● Stated exercise: Transcribe the part of the mismatch excerpt that runs from "result = mismatch( n1, n1 + 5, n2" to "result.second ==( n3 + 5 ) )".

● Source extract:
Time complexity is linear, as at most ( last1 - first1 ) comparisons are performed. Space complexity is constant.

Example <ospace/osstd/examples/mismtch0.cpp>
#include <iostream>
#include <algorithm>

int n1[ 5 ] = { 1, 2, 3, 4, 5 };
int n2[ 5 ] = { 1, 2, 3, 4, 5 };
int n3[ 5 ] = { 1, 2, 3, 2, 1 };

void
main()
  {
  pair< int*, int* > result;

  result = mismatch( n1, n1 + 5, n2 );

  if ( result.first ==( n1 + 5 ) && result.second ==( n2 + 5 ) )
    cout << "n1 and n2 are the same\n";
  else
    cout << "Mismatch at offset: " << ( result.first - n1 ) << "\n";

  result = mismatch( n1, n1 + 5, n3 );

  if ( result.first ==( n1 + 5 ) && result.second ==( n3 + 5 ) )

● Material shown:
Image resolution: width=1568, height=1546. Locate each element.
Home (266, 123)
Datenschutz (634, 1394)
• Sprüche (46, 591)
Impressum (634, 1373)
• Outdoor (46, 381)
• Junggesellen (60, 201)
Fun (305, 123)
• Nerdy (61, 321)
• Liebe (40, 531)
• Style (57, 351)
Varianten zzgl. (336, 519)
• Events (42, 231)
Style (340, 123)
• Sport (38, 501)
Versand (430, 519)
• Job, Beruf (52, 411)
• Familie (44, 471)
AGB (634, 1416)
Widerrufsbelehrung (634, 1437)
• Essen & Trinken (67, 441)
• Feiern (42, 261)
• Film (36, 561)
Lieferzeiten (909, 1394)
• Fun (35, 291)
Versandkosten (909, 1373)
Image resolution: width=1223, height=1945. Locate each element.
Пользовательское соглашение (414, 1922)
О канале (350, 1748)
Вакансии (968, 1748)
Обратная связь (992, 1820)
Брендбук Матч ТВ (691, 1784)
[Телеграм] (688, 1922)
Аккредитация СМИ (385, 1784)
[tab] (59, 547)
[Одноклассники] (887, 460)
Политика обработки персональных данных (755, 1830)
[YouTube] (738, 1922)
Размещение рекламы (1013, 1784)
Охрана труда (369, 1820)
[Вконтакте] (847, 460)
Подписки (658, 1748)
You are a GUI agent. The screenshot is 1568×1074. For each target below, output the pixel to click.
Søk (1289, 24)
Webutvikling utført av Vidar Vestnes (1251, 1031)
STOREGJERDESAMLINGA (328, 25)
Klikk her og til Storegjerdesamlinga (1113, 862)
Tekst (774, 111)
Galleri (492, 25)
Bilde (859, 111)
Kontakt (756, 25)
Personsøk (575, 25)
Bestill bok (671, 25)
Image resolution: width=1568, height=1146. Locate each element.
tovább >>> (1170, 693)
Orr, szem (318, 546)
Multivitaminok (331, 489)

● The solution:
result = mismatch( n1, n1 + 5, n2 );

  if ( result.first ==( n1 + 5 ) && result.second ==( n2 + 5 ) )
    cout << "n1 and n2 are the same\n";
  else
    cout << "Mismatch at offset: " << ( result.first - n1 ) << "\n";

  result = mismatch( n1, n1 + 5, n3 );

  if ( result.first ==( n1 + 5 ) && result.second ==( n3 + 5 ) )